# Actions to take
**1)** Set down the records again word for word, starting at the line that contains "758) in the screenshot?" and stopping after the final line of the records.
**2)** Take the piece on Manteca's pressing needs further, picking up after its last sentence.

# Source document
#####

Actually he’d be ecstatic with four.
Silverman is a City Council man who decided four years is enough meaning. He hasn’t spent the past 3½ years blaming those who preceded him with why Manteca doesn’t have this or why Manteca did that.
Instead he set about trying to do right by the city’s 81,450 residents. You may not see eye to eye with Silverman but at the end of the day he tries to take a holistic, pragmatic approach meaning he gets the pressing needs, the wants, the desires, and the importance of being fiscally conservative. The latter doesn’t mean squirreling away money for the sake of doing so nor does it mean the cheapest way is the least expensive in the long run.
He gets there are a lot of pressing needs.
That said he makes it abundantly clear that he sees two issues that stand out more than any other today in Manteca — the shortage of patrol officers and what he calls “the homeless crisis.”
He makes no apologies for calling the homeless situation a “crisis” and the need for the city and community to treat it as such. Whether you view it from a humanitarian, crime, blight, health and safety, image, or economic perspective it is tough to disagree with Silverman.
At the same time he is hesitant to commit significant municipal funds to the endeavor. Right now just about 0.6 percent of the city’s general fund — roughly $200,000 — goes to cover the costs and support for two Manteca Police community resource officers to serve essentially as quasi-social workers/law officers in trying to address homeless issues.
If there are as any as 200 homeless in Manteca that translates into a $1,000 annual per homeless expenditure by the city compared to $490 when you divide a general fund budget closing in on $40 million by 81,450 residents.
Municipal budgeting is more than just doling out money per capita but it does put it in perspective.
As for more officers, a new position is a reoccurring annual hit of $150,000 when wages, benefits, retirement, and related costs are taken into account.
With 81,450 residents and 67 sworn police officers, an argument can safely be made Manteca is short 14 officers that would cost $2.1 million a year to staff.
At the same time Manteca needs at least eight more workers in the street division just to return to pre-2008 manpower levels. Very few people would argue the street and sidewalk maintenance is where it should be. That’s just one example of non-law enforcement needs.
Manteca has a lot of pressing needs. And given it would take a wild eyed optimist jacked up on three cases of Red Bull after popping 36 sugar cubes to say Manteca can afford to catch up with all of its needs anytime soon, city leaders must be prudent and creative.

#####

Records for locating displayed items
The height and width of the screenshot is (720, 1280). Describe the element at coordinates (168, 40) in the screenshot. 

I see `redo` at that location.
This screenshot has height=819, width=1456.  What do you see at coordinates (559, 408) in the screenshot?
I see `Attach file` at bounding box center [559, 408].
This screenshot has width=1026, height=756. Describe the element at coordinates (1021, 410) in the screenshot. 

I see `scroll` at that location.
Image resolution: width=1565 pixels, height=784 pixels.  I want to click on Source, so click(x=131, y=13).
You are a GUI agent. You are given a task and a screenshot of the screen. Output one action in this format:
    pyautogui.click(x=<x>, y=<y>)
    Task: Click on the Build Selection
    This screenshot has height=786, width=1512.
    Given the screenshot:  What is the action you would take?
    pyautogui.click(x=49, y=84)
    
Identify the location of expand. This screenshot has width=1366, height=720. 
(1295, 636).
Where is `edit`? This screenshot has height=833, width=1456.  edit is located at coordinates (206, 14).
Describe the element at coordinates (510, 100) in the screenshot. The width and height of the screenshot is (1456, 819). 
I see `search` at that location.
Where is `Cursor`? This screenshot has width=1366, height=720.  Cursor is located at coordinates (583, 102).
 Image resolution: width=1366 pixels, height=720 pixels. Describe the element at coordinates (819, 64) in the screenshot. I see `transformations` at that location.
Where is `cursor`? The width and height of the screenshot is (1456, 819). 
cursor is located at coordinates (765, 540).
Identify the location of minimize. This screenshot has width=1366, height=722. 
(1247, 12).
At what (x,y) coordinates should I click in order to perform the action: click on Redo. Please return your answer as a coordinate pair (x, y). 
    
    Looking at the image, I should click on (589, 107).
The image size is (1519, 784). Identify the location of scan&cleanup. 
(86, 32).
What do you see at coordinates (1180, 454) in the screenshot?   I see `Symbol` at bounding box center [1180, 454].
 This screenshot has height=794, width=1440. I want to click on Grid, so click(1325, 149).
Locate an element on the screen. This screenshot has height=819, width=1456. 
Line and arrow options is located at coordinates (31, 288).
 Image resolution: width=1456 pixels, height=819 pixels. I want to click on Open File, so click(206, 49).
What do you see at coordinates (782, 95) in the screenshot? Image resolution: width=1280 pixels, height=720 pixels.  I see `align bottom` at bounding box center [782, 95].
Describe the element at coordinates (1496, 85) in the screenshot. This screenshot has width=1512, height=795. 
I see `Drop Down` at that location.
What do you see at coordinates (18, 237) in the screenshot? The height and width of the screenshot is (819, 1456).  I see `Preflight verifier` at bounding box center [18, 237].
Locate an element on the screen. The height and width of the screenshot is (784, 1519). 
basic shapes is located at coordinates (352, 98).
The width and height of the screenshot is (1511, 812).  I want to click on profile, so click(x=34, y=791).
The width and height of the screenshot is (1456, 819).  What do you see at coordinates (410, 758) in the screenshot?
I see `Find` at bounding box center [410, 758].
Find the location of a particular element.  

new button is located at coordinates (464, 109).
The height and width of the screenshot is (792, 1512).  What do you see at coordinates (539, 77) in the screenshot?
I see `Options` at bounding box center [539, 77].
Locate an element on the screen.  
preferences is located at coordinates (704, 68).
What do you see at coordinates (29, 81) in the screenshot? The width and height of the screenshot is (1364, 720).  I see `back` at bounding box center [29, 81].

#####

# Answers to the problems
**1)**
The width and height of the screenshot is (1456, 819).  What do you see at coordinates (410, 758) in the screenshot?
I see `Find` at bounding box center [410, 758].
Find the location of a particular element.  

new button is located at coordinates (464, 109).
The height and width of the screenshot is (792, 1512).  What do you see at coordinates (539, 77) in the screenshot?
I see `Options` at bounding box center [539, 77].
Locate an element on the screen.  
preferences is located at coordinates (704, 68).
What do you see at coordinates (29, 81) in the screenshot? The width and height of the screenshot is (1364, 720).  I see `back` at bounding box center [29, 81].

**2)**
There have been some rumblings by challengers in the upcoming election that spending $500,000 or so on portable surveillance video cameras to help law enforcement would be a colossal waste of money and that it would be better spent on more officers.
Given it is not a reoccurring cost and surveillance videos are a proven as a way to track down criminals and even deter criminal acts in some case, such a system is an enhancement that will make existing and future police staffing more effective.
The mantra has got to be working smarter as the city will never be in a position of funding all the bodies conventional wisdom deems necessary to address perceived service shortfalls.
Actually that is already the city mantra to a large degree. It is why things still manage to function fairly well.
Back when Charlie Halford was police chief he earned the nickname “Inspector Gadget” from some of the rank and file. That’s because he knew what budget realities were so he went looking for equipment and such that would help increase the effectiveness of police officers as well as enhancing their safety.
If this is the year that police get a large increase in staffing they still need to work smarter. At the same time so do other city functions that may or may not get staffing increases.
It is against that backdrop the city needs to step up its effort in addressing the homeless situation.
While spending significant amounts of money may be out of the question, it goes without saying additional police officers should step up enforcement of homeless related crime along with all crime.
And in order to give the non-profits critical to helping the city address homeless concerns more resources the city will need to think out of the box.
Exploring options such as making the former vehicle maintenance building on Wetmore Street next to the water tower a day center for the homeless by leasing the structure for a $1 a year to a non-profit could be an effective way to reduce homeless issues.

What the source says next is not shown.